Plusieurs personnes mobilisées depuis le début de Nuit debout dénoncent l’appropriation des réseaux sociaux par un groupe “d’entrepreneurs de la démocratie 2.0”, et les velléités de certains d’utiliser le mouvement à des fins politiciennes. Enquête.
Est-ce un effet de la fatigue, après quelques 50 nuits passées debout depuis le 31 mars ? A l’enthousiasme de participer à un mouvement inédit de contestation de “la loi travail et de son monde” place de la République à Paris, a succédé le ressentiment entre certains activistes de la première heure. La polémique a éclaté au grand jour le 14 mai, lors de la lecture d’un texte collectif de plusieurs membres des commissions structurelles de Nuit debout devant l’Assemblée populaire. En cause : la gestion des outils de communication en ligne du mouvement – site internet, Twitter et Facebook.
“Messages apolitiques, inoffensifs, et pour tout dire démobilisateurs”

• • • • • • •

PROBLÈME POSÉ A:
Recopiez intégralement l'extrait sur Nuit debout, sans y changer quoi que ce soit.
PROBLÈME POSÉ B:
Réécrivez tous les enregistrements en remplaçant « sidebar icon » par « toolbar button » et en gardant tout le reste identique. N'incluez pas les images dans votre réponse.
Le texte et les enregistrements sont deux documents indépendants l'un de l'autre.

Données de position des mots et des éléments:
• • • • • • •

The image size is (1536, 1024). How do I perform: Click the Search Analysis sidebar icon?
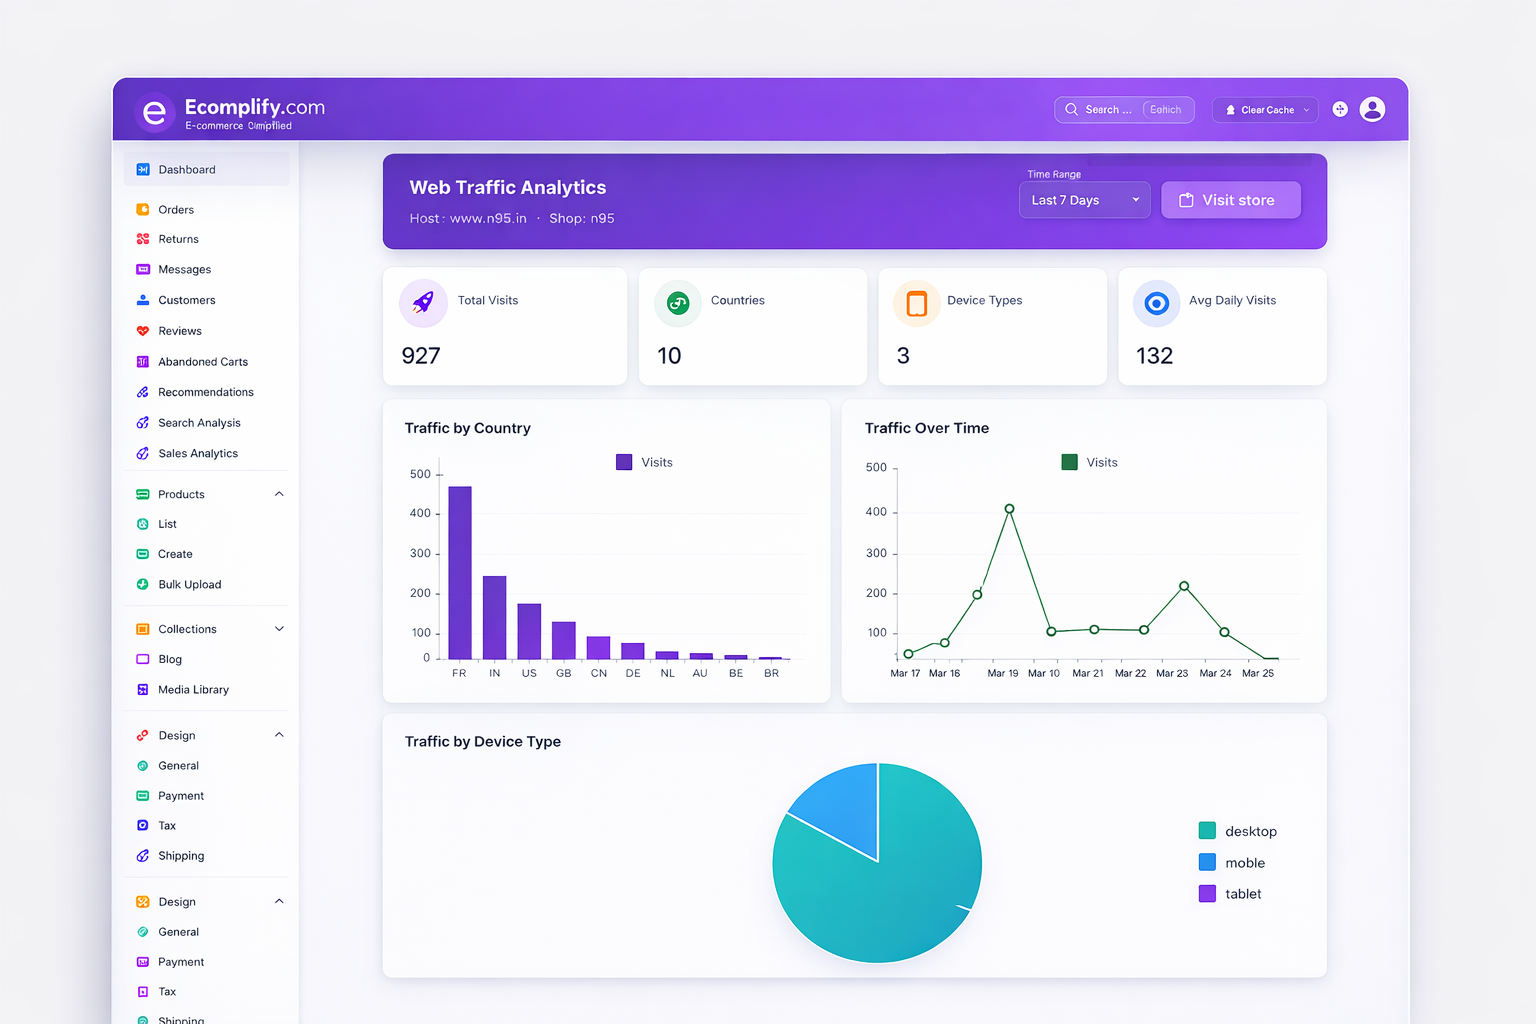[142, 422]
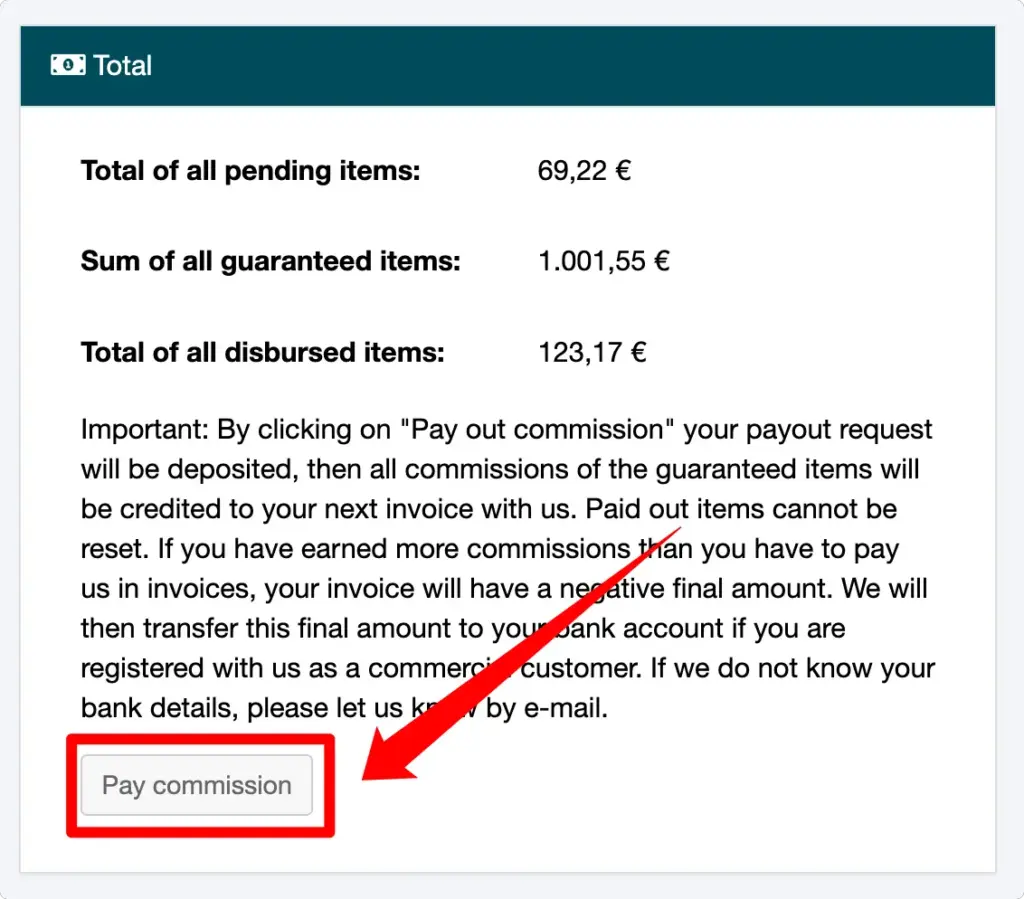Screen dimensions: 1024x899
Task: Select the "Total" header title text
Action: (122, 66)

• • • • • • •

RÉSULTAT OBTENU A:
Plusieurs personnes mobilisées depuis le début de Nuit debout dénoncent l’appropriation des réseaux sociaux par un groupe “d’entrepreneurs de la démocratie 2.0”, et les velléités de certains d’utiliser le mouvement à des fins politiciennes. Enquête.
Est-ce un effet de la fatigue, après quelques 50 nuits passées debout depuis le 31 mars ? A l’enthousiasme de participer à un mouvement inédit de contestation de “la loi travail et de son monde” place de la République à Paris, a succédé le ressentiment entre certains activistes de la première heure. La polémique a éclaté au grand jour le 14 mai, lors de la lecture d’un texte collectif de plusieurs membres des commissions structurelles de Nuit debout devant l’Assemblée populaire. En cause : la gestion des outils de communication en ligne du mouvement – site internet, Twitter et Facebook.
“Messages apolitiques, inoffensifs, et pour tout dire démobilisateurs”

RÉSULTAT OBTENU B:
The image size is (1536, 1024). How do I perform: Click the Search Analysis toolbar button?
[142, 422]
Screen dimensions: 1024x899
Task: Select the "Total" header title text
Action: (122, 66)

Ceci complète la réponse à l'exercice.